Belt and Road Could Be a Windfall for Western Companies, Fortune Says
Dec. 13, 2016 (EIRNS)—The latest issue of Fortune magazine has an extensive article covering China’s Belt and Road Initiative. The Belt and Road, Fortune notes, “is at least 12 times the size of the Marshall Plan” and is
“sparking optimism among big Western engineering and construction conglomerates that see bigger growth opportunities in these countries than they do in Europe, in the U.S. (even under an infrastructure-friendly Trump administration), or in China itself.”
While expressing “suspicions” about Chinese intentions with the project, it begrudgingly admits that the project could provide a windfall for those Western companies prepared to join in it.
Fortune quotes CEO Rachel Duan of GE Greater China, who calls the Belt and Road “a very big deal for GE.” GE Greater China’s
“$8 billion division has 23,000 employees whose main business is partnering with Chinese companies across 34 countries producing everything from wind turbines to oil pipeline equipment,”
Fortune writes. Duan says that GE has operations in 60 of the 65 countries associated with the Belt project. “These are hard projects,” Duan says, explaining why Chinese partners are calling on GE. “No single company can pull them off.”
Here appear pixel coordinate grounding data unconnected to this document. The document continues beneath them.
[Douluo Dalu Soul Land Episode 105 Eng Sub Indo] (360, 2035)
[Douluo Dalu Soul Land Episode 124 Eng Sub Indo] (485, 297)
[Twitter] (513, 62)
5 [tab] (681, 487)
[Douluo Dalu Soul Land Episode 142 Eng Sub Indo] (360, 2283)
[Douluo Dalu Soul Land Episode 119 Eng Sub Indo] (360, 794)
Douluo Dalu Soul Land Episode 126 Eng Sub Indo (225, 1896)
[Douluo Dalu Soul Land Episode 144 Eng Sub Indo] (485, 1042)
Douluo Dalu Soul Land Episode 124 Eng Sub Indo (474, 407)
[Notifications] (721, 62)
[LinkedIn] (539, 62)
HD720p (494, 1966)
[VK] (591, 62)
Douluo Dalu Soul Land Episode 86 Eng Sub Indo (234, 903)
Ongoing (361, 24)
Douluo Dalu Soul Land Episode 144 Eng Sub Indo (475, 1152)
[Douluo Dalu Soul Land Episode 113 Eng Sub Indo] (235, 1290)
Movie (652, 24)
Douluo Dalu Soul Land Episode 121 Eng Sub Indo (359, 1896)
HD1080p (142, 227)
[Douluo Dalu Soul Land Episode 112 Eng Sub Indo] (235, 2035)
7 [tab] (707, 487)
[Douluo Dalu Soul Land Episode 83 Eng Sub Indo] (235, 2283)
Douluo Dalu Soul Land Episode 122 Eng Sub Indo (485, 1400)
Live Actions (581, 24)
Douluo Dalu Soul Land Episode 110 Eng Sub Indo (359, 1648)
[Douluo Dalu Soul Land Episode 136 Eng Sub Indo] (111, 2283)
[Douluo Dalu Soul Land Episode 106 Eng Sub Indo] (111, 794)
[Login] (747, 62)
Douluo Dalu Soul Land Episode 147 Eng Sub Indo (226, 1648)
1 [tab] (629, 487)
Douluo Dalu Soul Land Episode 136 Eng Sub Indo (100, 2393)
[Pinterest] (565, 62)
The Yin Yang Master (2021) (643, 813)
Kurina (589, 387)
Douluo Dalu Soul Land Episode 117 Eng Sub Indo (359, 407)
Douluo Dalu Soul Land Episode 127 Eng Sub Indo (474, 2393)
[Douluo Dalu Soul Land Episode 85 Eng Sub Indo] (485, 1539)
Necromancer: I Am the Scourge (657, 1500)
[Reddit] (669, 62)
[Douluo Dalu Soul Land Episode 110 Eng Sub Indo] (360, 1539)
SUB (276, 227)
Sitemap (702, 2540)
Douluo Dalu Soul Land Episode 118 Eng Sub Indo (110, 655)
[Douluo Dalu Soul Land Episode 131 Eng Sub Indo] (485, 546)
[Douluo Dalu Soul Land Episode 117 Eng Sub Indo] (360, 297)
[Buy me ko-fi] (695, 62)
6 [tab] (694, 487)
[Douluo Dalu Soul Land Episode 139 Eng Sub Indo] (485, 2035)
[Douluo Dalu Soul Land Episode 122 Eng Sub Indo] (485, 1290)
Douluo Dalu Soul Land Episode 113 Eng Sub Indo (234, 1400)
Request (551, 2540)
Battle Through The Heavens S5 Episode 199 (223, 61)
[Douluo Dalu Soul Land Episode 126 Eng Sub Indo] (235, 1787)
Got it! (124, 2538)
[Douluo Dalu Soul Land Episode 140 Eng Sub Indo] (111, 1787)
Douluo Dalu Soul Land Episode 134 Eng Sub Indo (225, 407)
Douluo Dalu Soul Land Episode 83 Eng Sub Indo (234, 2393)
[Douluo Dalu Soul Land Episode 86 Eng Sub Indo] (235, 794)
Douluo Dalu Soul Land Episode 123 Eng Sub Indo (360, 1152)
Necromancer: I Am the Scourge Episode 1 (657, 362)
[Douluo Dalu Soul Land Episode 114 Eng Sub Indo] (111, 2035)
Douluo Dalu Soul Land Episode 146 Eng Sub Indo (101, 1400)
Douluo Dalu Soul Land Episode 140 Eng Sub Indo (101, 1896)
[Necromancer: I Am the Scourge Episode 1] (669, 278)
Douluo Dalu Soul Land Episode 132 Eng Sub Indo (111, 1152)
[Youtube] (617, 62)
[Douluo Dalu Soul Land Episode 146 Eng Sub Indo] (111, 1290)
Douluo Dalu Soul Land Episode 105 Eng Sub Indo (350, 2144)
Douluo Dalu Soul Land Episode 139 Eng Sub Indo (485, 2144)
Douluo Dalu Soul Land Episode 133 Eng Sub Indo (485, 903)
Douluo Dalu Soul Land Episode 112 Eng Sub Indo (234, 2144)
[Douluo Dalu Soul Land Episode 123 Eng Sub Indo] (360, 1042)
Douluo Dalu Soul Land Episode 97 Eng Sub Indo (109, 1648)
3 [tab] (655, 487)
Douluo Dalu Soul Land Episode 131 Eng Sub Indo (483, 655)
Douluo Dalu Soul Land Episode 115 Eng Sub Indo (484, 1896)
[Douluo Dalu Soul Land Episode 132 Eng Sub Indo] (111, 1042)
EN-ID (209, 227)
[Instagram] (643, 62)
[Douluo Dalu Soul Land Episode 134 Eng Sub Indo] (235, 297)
Fortune then expresses scepticismb as to whether the project will be successful “in the long run,” but has to admit that “in the short run, Belt and Road is creating opportunities for Chinese companies and big multinationals alike—ones that their shareholders can’t ignore.” The article notes that companies like GE, Siemens, ABB, and Honeywell are already heavily involved in Belt and Road projects. “Ultimately, Belt and Road should create a total of $10 billion to $20 billion in additional annual sales for the companies over the next few years, PwC estimates” Fortune notes.